Trisomies account for the most frequently recognised autosomal chromosome disorders in liveborns and are a major target of prenatal screening and diagnosis. This entry describes the biology and clinical features of these syndromes as reference material for evidence appraisal; it does not provide diagnostic or treatment recommendations for any individual.

Epidemiology

Most autosomal trisomies are incompatible with survival and are common findings in spontaneous miscarriage. Among liveborns, trisomy 21 is the most frequent and shows the strongest maternal-age dependence; trisomy 18 and trisomy 13 are rarer and associated with high early mortality, with most affected infants surviving only briefly, as documented in natural-history series. Sex-chromosome trisomies are collectively common and frequently have milder or subtle phenotypes.

History

Trisomy 21 was the first chromosomal disorder identified in humans, recognised in 1959 as the cause of Down syndrome, and trisomy 18 and trisomy 13 were described as distinct syndromes shortly afterwards.

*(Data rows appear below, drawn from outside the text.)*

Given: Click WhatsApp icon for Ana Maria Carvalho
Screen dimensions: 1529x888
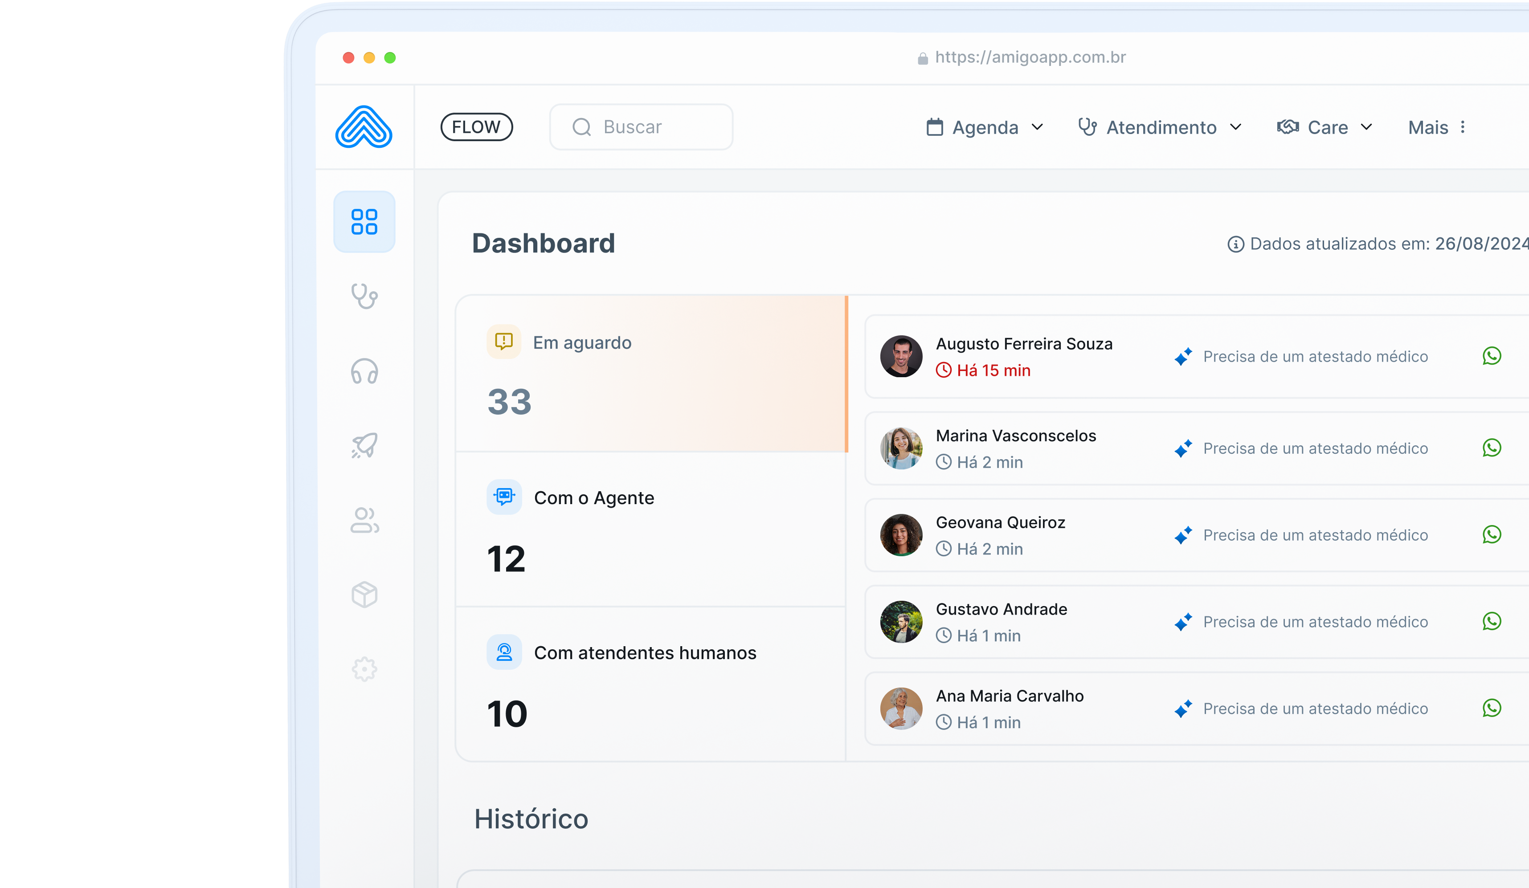Looking at the screenshot, I should (1491, 708).
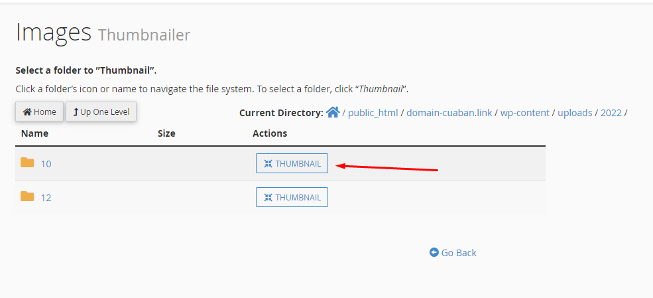
Task: Select uploads in the directory path
Action: click(x=575, y=113)
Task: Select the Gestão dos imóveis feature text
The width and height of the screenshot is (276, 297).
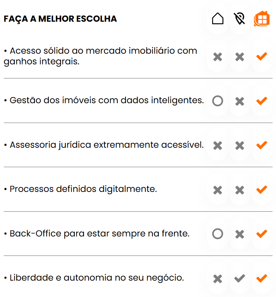Action: point(104,101)
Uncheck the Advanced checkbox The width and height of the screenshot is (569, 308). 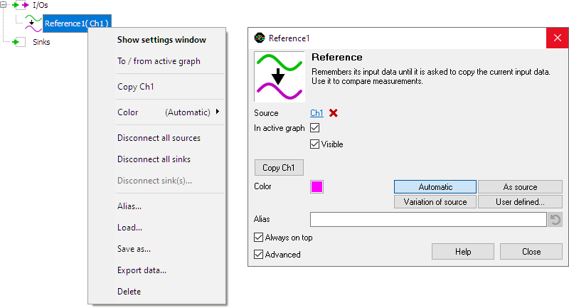click(258, 255)
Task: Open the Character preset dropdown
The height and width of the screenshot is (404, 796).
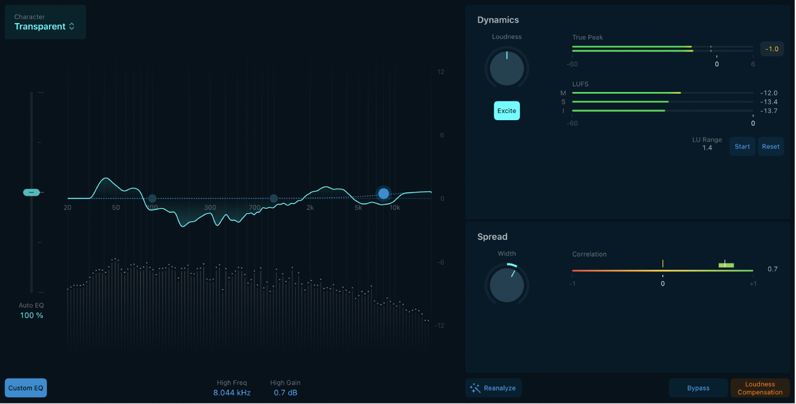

These discoveries established that an extra whole chromosome could cause a defined clinical condition and launched clinical cytogenetics; later work clarified the meiotic origin of the extra chromosome and the maternal-age effect.

Key figures

Jerome Lejeune
John Hilton Edwards
Klaus Patau
Terry Hassold

Seminal works

roizen-patterson-2003
cereda-carey-2012
hassold-hunt-2001

Frequently asked questions

Why are trisomy 21, 18, and 13 the trisomies usually seen in liveborn children?: These chromosomes carry comparatively few genes, so the dosage imbalance, while serious, is more often survivable to birth than trisomy of larger, gene-rich chromosomes, which is typically lethal early in development.
What is mosaic trisomy?: Mosaic trisomy means only some of a person's cells carry the extra chromosome while others are normal, usually because the error happened after fertilisation during mitosis; the proportion and distribution of trisomic cells can influence the clinical picture.